---------- Records provided
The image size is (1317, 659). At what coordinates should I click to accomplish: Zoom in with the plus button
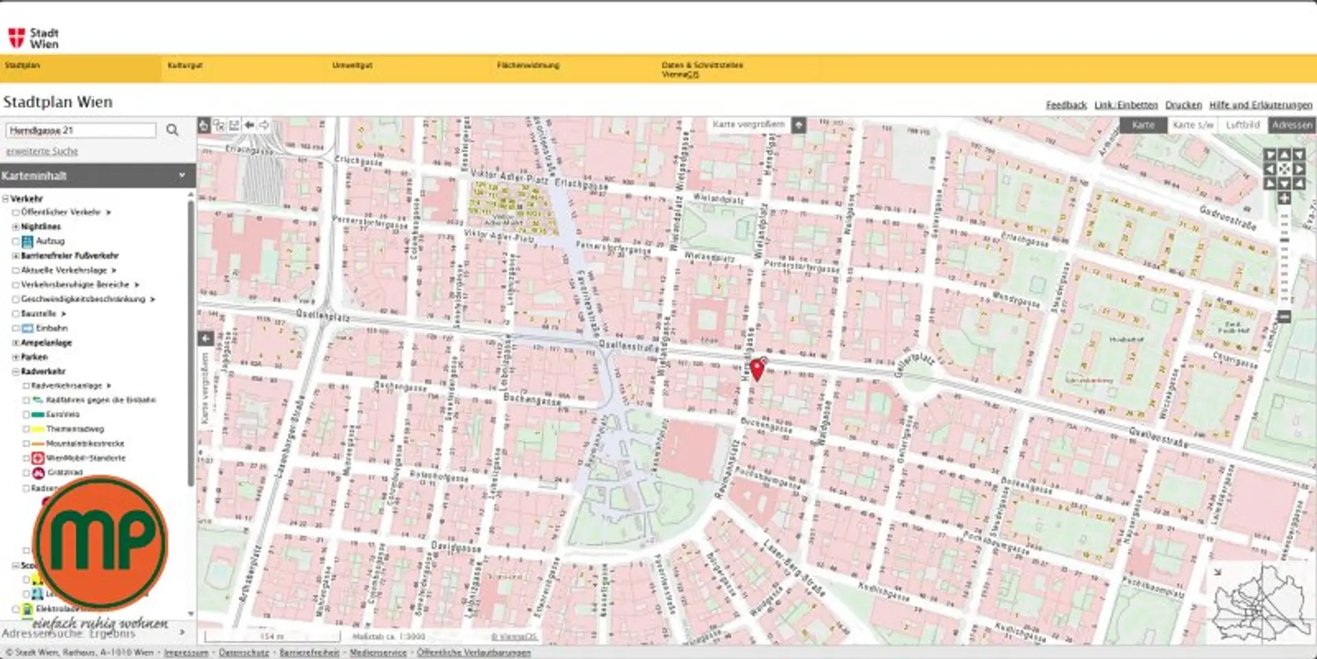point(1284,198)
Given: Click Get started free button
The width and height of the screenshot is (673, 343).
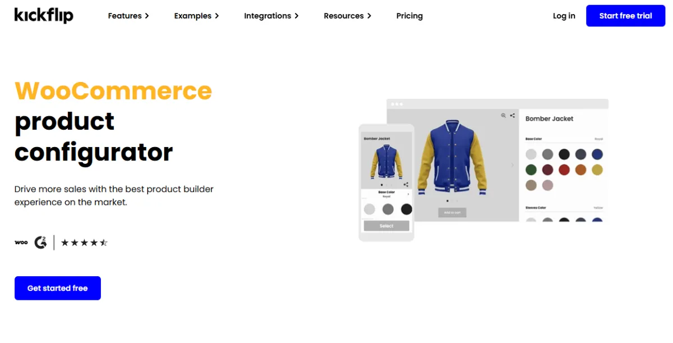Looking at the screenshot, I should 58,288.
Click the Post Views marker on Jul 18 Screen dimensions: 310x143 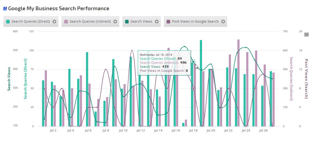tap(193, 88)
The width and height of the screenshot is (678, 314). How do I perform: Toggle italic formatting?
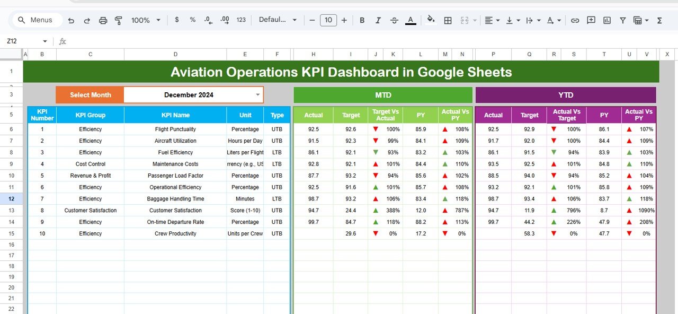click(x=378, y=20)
--------------------
Revise the lines from the one containing "The width and height of the screenshot is (678, 314)." through the end of the records, replacing "italic" with "bold" and changing nothing else. Please omit the pictures from your answer.

Problem solution:
The width and height of the screenshot is (678, 314). How do I perform: Toggle bold formatting?
click(x=378, y=20)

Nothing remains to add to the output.